Consommateur affamé de « tutoriels » Photoshop, vous avez testé des dizaines de méthodes pour métalliser une forme ou dorer un lettrage. Untel préconise l’emploi des styles satin et ombre interne judicieusement accouplés et écrétés, un autre recourt à l’effet chrome sur un dégradé nuageux, etc.

Cependant, simuler les riches variations de brillance qui s’expriment sur un objet réfléchissant implique un travail plus poussé. La technique prisée par les gourous s’appuie sur l’utilisation d’un projecteur (Filtre › Rendu › Éclairage) que l’on va braquer sur la couche alpha de l’objet à travailler. Ladite couche va servir de texture de relief à l’éclairage. Pour peu que cette dernière ait subi un léger flou gaussien, le rendu procure d’intéressantes variations de luminosité dont on va « électriser » les contrastes grâce à un réglage Courbes basé sur une transformation sinusoïdale.

Bien ! Quelques explications ne seront pas malvenues...

Le rendu Éclairage

On ne soupçonne pas les trésors que recèle la fonction de rendu Éclairage. Elle pourrait passer pour un générateur amélioré de dégradés, simulant l’illumination dégressive de l’image à partir de diverses sources de rayonnement positionnées par l’utilisateur. En mode « projecteur », le faisceau lumineux est réputé conique et l’on peut moduler une tripotée de paramètres tels que l’intensité à la source, l’angle du cône lumineux, la matière et la brillance des surfaces éclairées (plus exactement : de leur relief).

L’essentiel à retenir, c’est que ce type de rendu suit, autant que faire se peut, la logique d’un éclairage 3D. Ainsi, comme le montre la figure 1 ci-dessous, le fonctionnement du projecteur devient réellement intéressant lorsqu’on lui soumet une « texture », c’est-à-dire en langage Photoshop une couche alpha préalablement mémorisée (par exemple via Sélection › Mémoriser la sélection).
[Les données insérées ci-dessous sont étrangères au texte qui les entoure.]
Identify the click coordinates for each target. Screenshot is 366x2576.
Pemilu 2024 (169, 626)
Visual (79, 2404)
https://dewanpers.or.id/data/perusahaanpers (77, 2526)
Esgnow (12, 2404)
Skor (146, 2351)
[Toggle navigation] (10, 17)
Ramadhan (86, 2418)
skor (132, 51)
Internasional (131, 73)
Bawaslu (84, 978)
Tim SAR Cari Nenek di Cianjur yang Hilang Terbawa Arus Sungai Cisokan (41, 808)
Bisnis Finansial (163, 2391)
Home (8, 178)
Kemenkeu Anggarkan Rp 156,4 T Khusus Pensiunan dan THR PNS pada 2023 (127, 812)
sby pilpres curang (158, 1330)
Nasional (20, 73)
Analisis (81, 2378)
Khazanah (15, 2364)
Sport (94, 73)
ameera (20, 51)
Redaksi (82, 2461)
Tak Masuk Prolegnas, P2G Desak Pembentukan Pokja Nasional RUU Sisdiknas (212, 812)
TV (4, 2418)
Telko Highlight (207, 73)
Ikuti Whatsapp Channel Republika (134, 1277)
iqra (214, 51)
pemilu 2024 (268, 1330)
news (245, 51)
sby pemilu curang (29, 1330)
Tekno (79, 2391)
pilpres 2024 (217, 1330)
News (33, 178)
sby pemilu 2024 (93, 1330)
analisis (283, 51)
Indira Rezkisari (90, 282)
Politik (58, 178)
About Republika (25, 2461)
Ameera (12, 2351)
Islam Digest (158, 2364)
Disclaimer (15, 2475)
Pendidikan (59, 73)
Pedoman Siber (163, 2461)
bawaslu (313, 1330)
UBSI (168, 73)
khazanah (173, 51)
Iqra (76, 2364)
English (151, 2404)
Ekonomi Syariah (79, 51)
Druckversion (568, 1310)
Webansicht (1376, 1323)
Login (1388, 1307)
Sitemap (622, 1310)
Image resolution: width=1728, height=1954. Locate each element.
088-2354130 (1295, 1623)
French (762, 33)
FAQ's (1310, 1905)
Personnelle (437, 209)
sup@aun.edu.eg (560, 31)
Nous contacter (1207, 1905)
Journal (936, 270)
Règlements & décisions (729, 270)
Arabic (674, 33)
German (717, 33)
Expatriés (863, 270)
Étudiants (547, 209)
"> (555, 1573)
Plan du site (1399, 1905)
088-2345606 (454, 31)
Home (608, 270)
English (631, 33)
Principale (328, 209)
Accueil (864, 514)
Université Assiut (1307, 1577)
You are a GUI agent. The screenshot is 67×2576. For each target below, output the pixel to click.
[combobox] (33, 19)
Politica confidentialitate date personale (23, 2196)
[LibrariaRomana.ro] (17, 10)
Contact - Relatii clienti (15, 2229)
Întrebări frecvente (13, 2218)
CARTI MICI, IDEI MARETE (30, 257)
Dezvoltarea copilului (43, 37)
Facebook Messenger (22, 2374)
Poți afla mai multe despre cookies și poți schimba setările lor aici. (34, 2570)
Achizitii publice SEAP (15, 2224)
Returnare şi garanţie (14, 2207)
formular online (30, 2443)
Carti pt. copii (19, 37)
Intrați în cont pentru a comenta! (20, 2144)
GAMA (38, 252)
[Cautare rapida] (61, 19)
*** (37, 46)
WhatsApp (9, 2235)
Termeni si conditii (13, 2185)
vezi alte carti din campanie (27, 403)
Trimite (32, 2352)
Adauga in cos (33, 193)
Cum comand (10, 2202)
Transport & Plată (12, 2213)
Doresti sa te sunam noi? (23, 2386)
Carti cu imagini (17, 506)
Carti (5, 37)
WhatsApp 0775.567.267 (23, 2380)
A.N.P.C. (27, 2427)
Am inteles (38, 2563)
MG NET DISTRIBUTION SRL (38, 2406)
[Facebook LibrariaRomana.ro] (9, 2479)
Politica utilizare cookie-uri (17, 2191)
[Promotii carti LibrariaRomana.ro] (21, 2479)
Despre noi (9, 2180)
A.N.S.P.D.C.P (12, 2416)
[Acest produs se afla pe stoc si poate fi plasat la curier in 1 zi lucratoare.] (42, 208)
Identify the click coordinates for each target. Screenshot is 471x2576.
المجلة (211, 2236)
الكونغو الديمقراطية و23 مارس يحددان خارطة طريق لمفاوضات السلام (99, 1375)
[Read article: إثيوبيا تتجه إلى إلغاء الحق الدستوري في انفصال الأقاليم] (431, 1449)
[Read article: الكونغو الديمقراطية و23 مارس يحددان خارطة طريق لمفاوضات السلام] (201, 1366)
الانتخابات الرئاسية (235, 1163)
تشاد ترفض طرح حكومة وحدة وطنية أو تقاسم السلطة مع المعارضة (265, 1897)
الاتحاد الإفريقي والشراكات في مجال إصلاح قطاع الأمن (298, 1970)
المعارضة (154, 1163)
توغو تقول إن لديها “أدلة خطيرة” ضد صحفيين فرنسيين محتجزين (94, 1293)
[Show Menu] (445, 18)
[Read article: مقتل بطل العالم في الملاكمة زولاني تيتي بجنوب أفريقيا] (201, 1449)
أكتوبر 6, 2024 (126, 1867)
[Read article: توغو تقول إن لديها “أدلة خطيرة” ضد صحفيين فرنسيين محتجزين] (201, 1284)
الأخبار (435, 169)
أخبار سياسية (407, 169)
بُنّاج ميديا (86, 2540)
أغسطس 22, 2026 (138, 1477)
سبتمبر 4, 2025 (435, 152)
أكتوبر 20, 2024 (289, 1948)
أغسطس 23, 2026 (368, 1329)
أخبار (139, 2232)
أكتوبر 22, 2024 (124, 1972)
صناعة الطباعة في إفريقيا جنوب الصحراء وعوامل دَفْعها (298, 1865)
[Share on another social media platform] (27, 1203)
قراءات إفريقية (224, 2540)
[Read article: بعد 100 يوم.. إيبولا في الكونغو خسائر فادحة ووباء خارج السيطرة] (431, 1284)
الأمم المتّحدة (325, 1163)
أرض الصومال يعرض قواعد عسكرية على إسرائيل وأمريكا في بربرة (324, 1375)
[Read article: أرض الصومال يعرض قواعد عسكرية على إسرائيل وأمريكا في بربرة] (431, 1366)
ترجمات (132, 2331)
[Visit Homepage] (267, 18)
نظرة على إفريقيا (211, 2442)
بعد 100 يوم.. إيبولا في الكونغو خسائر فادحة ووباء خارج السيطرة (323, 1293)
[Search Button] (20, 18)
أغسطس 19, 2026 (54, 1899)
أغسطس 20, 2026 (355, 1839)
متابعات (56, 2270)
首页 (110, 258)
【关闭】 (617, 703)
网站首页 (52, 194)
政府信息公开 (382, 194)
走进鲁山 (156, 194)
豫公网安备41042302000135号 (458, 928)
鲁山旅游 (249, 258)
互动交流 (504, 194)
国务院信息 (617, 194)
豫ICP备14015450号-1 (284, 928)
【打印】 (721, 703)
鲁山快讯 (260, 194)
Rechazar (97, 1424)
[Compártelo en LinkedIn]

Figure 1 - Rendu éclairage à base de couche alpha (texture)

Le rendu de la figure 1 est appliqué sur un calque totalement blanc. Le disque qui apparaît en relief reflète une couche alpha issue d’une sélection circulaire (un disque noir sur fond blanc dans la palette Couches). Les points noirs de la couche incarnent les sommets du relief, tandis que les points blancs représentent l’altitude zéro.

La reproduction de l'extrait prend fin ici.